Riboflavin-responsive exercise intolerance

Riboflavin-responsive exercise intolerance (SLC25A32 deficiency) is a rare disorder caused by mutations of the SLC25A32 gene that encodes the mitochondrial folate transporter. Patients suffer from exercise intolerance and may have disrupted motor function.

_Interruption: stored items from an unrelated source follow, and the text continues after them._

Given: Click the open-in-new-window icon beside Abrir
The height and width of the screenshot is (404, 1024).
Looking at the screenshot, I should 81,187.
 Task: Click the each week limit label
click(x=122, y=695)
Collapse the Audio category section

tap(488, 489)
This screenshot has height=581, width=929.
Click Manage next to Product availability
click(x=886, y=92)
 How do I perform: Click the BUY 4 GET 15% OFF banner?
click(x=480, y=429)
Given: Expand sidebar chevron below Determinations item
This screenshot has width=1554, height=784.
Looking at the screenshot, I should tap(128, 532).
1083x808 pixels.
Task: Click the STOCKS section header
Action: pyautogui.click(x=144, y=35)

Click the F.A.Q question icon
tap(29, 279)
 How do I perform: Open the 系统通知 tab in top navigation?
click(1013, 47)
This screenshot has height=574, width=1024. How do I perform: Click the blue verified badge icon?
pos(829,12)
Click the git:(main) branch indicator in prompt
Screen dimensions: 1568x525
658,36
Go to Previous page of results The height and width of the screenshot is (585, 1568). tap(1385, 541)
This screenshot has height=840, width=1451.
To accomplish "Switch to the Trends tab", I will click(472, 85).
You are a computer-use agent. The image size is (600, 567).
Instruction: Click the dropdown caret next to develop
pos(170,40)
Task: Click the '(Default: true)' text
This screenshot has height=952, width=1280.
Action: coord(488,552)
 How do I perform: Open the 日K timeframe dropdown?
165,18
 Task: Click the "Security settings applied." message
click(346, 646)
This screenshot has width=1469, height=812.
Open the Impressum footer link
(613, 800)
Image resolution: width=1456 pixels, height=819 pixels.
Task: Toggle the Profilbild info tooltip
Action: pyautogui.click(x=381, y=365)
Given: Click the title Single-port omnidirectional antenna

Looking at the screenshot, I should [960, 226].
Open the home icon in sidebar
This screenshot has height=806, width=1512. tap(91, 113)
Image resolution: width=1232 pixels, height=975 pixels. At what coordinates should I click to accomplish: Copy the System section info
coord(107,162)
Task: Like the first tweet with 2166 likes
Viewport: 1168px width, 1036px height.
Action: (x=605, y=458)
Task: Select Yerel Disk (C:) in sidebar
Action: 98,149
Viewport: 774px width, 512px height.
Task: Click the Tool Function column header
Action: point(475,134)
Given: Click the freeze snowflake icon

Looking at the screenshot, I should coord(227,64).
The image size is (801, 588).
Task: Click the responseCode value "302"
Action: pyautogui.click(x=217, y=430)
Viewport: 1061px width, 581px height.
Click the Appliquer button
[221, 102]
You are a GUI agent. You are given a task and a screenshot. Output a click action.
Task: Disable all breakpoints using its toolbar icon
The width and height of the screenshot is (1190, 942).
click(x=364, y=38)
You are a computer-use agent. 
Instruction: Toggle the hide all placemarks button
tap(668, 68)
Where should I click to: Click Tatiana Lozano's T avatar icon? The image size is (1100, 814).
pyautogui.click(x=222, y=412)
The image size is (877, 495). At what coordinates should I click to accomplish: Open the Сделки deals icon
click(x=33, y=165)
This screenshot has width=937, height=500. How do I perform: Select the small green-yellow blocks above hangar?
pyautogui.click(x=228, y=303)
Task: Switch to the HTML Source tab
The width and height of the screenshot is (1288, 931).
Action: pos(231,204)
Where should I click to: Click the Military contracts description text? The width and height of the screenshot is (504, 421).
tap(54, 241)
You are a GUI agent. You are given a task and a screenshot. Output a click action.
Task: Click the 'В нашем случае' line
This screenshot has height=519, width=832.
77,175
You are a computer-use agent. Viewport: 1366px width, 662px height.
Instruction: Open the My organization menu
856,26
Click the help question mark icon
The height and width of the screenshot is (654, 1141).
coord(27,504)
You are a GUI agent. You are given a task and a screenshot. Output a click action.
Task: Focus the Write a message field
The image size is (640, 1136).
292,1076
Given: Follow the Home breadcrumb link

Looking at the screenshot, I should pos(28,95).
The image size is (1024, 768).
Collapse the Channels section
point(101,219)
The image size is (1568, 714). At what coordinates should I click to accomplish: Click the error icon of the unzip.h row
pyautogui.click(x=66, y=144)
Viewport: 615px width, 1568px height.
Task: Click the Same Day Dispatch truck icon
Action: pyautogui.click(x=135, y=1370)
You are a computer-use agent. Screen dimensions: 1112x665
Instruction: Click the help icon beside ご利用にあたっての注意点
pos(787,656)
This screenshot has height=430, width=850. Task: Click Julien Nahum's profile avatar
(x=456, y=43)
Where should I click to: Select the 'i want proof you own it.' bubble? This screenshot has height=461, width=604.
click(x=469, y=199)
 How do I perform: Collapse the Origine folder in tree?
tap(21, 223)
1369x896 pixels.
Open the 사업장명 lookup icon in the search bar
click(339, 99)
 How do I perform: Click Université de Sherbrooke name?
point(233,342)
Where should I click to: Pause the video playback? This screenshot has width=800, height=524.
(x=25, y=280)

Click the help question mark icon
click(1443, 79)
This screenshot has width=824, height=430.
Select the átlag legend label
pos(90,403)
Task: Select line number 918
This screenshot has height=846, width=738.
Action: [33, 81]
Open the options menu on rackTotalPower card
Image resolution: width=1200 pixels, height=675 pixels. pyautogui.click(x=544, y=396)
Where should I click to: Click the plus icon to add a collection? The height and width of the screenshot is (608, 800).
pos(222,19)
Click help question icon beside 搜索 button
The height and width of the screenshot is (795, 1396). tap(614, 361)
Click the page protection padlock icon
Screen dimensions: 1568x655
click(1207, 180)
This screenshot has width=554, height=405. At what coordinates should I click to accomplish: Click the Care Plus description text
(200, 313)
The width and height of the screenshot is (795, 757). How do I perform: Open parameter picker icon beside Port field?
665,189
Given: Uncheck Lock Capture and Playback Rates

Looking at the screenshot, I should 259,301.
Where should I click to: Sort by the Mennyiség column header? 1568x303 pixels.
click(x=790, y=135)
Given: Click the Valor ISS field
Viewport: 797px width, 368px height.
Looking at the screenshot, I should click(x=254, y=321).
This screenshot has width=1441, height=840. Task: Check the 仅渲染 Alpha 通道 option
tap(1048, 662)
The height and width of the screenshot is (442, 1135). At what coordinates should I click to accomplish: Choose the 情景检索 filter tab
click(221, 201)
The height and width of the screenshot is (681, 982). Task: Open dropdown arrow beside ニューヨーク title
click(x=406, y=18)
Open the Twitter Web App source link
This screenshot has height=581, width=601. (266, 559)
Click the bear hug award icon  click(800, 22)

Riboflavin-responsive exercise intolerance

A positive correlation between SLC25A32 dysfunction and flavoenzyme deficiency has been observed suggesting that SLC25A32 is in fact a mitochondrial FAD transporter. In mice studies, besides β-oxidation and amino acid metabolism being impaired by mitochondrial FAD deficiency, Slc25a32 wipeout embryos experienced dysfunction of the glycine cleavage system– dihydrolipoamide dehydrogenase. This dihydrolipoamide dehydrogenase dysfunction disrupted folate-mediated one-carbon metabolism, leading a deficiency of 5-methyltetrahydrofolate.^[1]

Symptoms and signs

Patients suffer from exercise intolerance and may also have neuromuscular symptoms such as ataxia, dysarthia and muscle weakness. Staining of skeletal muscle samples with hematoxylin and eosin may reveal the ragged red fibers sign indicating disrupted mitochondrial function. In some patients, hypoketotic hypoglycemia was described.^[2]

Cause

Treatment

Treatment with riboflavin, 5-formyltetrahydrofolate (Folinic acid) and/or L-5-methyltetrahydrofolate (5-MTHF) may lead to a drastic improvement of symptoms. Pyridoxal - 5 - Phosphate (P5P), a cofactor for the enzyme Serine hydroxymethyltransferase, may also assist with the conversion of tetrahydrofolate (THF) to 5,10-Methylenetetrahydrofolate (5,10-CH₂-THF) a direct precursor to L-5-methyltetrahydrofolate (5-MTHF).

History

Riboflavin - responsive exercise intolerance was first described in 2016 by Schiff et al.^[3]

See also

• Multiple acyl-CoA dehydrogenase deficiency - similar in biochemical features; responsive to riboflavin in the majority of late-onset cases.